I did tried your suggestion and closed all background processes except those specified. This was tried in 3 differnet browsers, IE - Firefox - Netscapr. Battle Phlinx will still not open past the lobby screen. 

Please advise.

Thanks,
dlk

Response (Warn Iverson) 12/09/2007 10:00 AM
Dear DLK92256,

Make sure that you have closed any programs or tasks running in the background as sometimes one of the programs can conflict with the game. Background applications such as anti-virus programs are often the cause of conflicts:

==============================
ENDING BACKGROUND APPLICATIONS
==============================
Make sure that you have closed any programs or tasks running in the background as sometimes one of the programs can conflict with the game. Background applications such as anti-virus programs are often the cause of conflicts. 

==================
- FOR WINDOWS XP - 
==================

- Hold down the Ctrl, Alt, and Delete keys at the same time
- Click the "Processes" tab.
- Click on the gray bar in the middle column that says User Name to sort by user name.
- Do NOT select anything for SYSTEM, LOCAL SERVICE, or NETWORK SERVICE.
- Click on anything besides EXPLORER and TASKMGR for this User Name or other user names.
- Click on END PROCESS
- Repeat these steps until only explorer.exe and taskmgr.exe are open for this user profile.

====================
- FOR WINDOWS 2000 - 
====================

With Windows 2000 it's a bit more difficult to determine which processes are run by the system, versus those run by the user that can be disabled. As it's nearly impossible to know which programs are running on a single users system, we can't recommend using the Task Manager to manually end the processes. 
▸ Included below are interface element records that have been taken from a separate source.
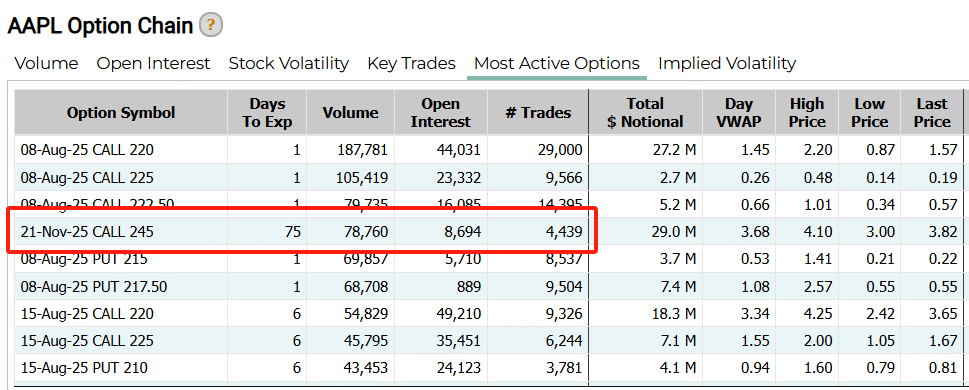Click the 08-Aug-25 PUT 217.50 row
969x390 pixels.
pyautogui.click(x=488, y=286)
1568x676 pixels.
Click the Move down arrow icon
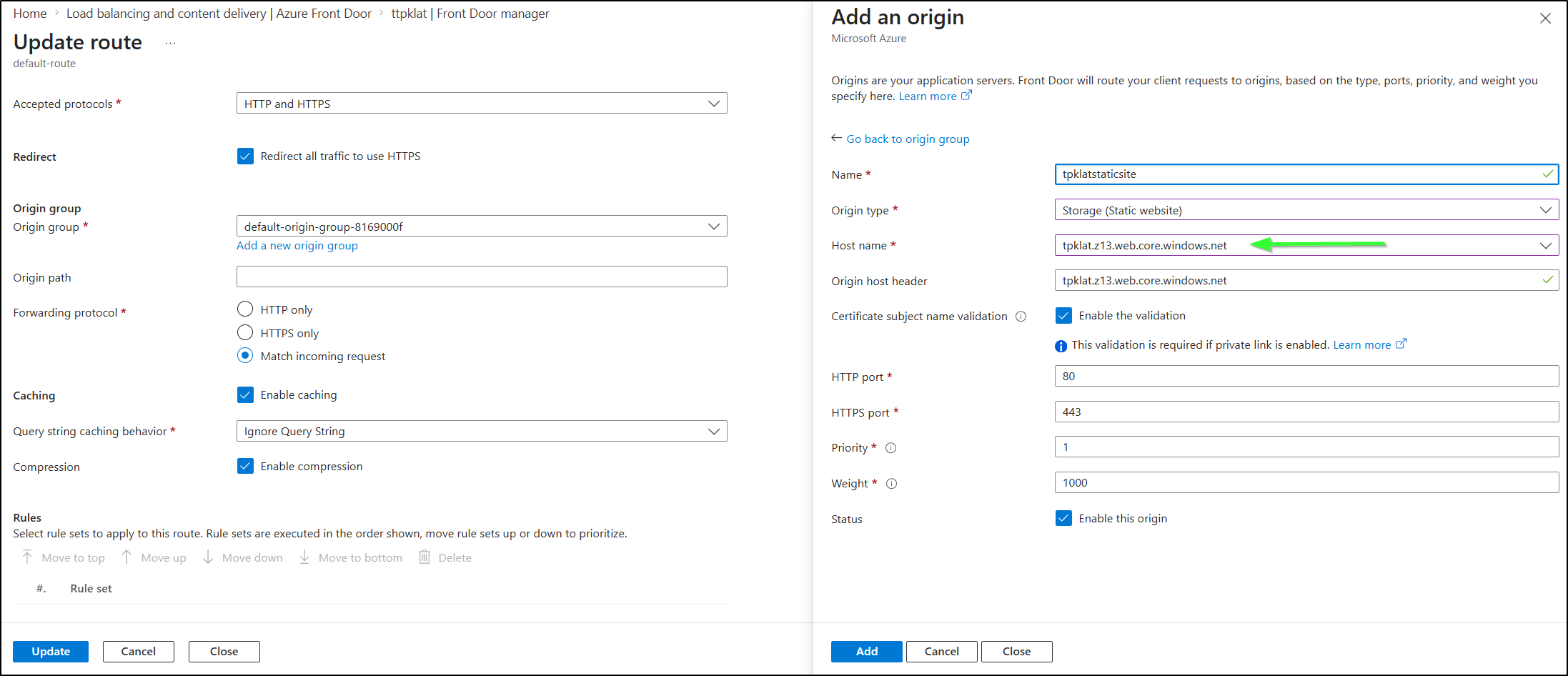(208, 557)
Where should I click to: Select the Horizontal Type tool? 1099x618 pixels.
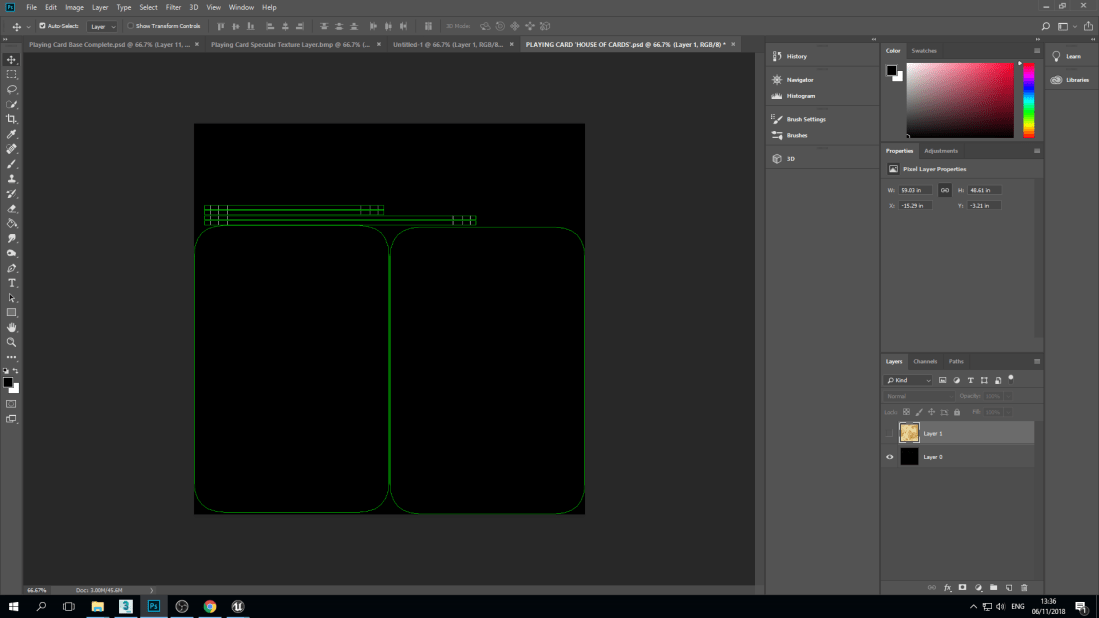point(12,281)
Be sure to disable any Antivirus programs, crash guards, file sharing programs, instant messengers or any other software currently running. Some of these might have an icon in the bottom right hand corner near your clock and be sure to close any other programs you have open at the moment. Usually you can right click on these icons near your clock and they should give you the option to Close, Exit or Disable it.

===========================
- FOR WINDOWS 98 and ME - 
===========================

- Hold the Ctrl and Alt keys down at the same time and hit the Delete key once.
- Single Click on each Program in the list and Click "End Task".
- The only two applications that you want listed here before installing or running the game are "explorer" and "systray". 
- You will need to repeat this process after closing each application. 


Note that some applications may need to be closed multiple times before the task terminates itself. With this in mind, don't worry that you are permanently changing your system configuration; these applications will return when you restart your system. If you are still noticing problems please let us know. 

In addition, if you have any other questions or information that might help us better assist you, please let me know. Thank you very much!

Sincerely,

Warn

Pogo Customer Support Representative III
Electronic Arts

Customer 12/07/2007 05:07 PM
Have you forgotten about me and my Battle Phlinx issue, haven't received an update from you since 12/05.

Update, I downloaded another browser to try, Netscape.....no difference at all. Battle Phlinx still will not open.

I really would appreciate tech support from Pogo in resolving this issue. 

Thank You,
dlk

Customer 12/05/2007 07:58 AM
I already tried using the Firefox browser (see customer note 12/02/07). I tried again as you suggested, I am using the latest version of both the Firefox browser and Java, Battle Phlinx still will not open past the lobby screen.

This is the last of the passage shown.